- What is being asked
For the data below, please report each line where the word "Select" is found.

- Stored items
::::::

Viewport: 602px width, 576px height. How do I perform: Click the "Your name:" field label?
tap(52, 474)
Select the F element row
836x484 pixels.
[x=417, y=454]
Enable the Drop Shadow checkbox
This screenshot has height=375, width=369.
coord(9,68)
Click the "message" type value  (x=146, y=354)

::::::

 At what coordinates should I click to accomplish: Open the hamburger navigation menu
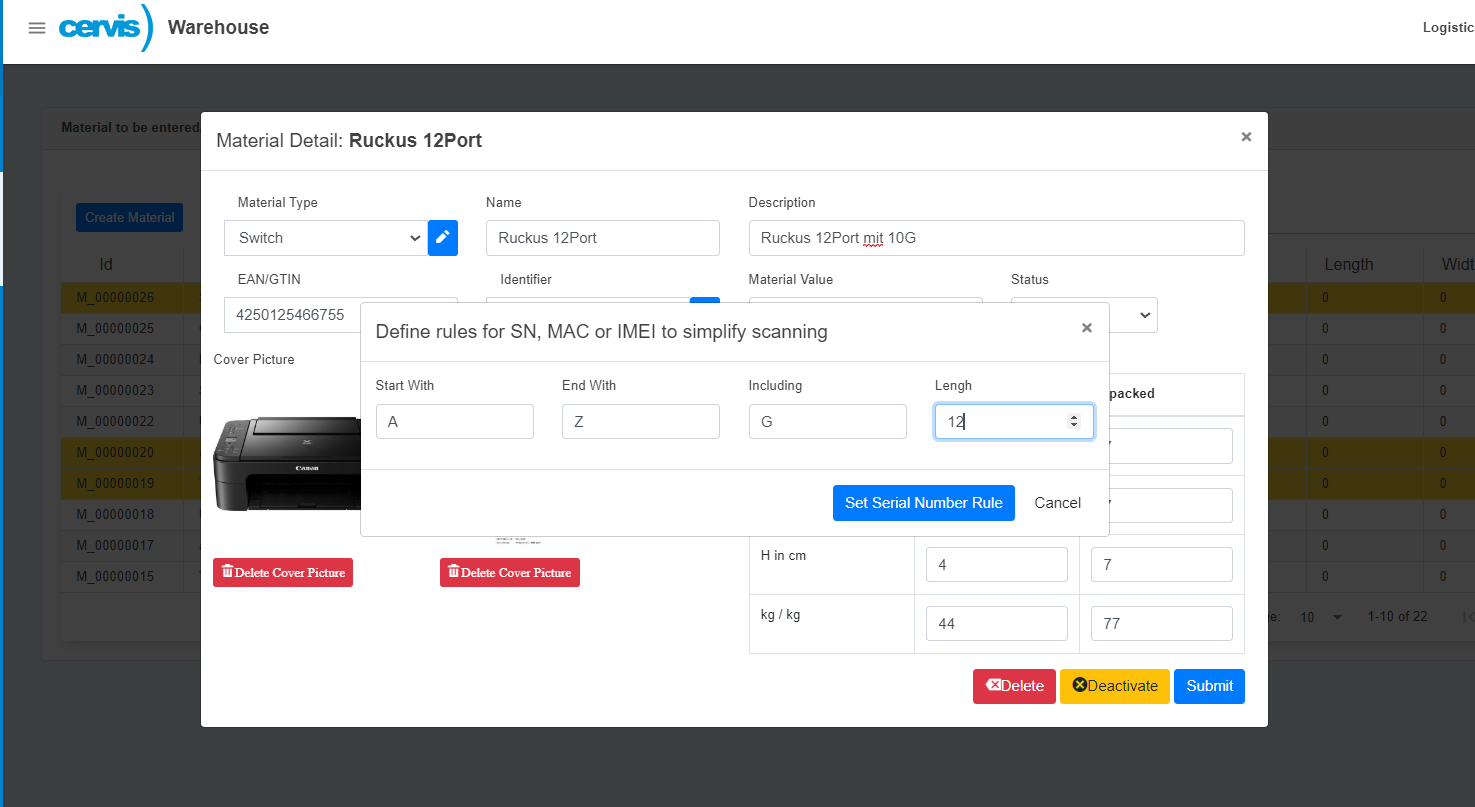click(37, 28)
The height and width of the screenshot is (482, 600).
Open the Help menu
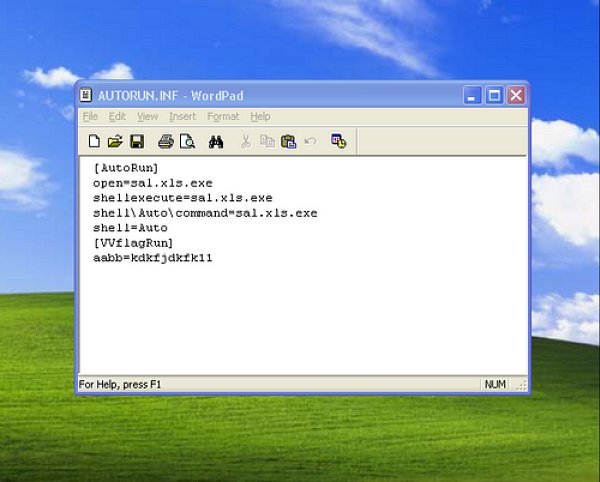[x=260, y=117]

::::::

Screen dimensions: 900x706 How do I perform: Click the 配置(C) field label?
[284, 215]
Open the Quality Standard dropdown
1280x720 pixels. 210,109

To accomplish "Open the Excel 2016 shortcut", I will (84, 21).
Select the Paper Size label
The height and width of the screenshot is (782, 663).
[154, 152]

::::::

- Response box
Select the F element row
Select the Paper Size label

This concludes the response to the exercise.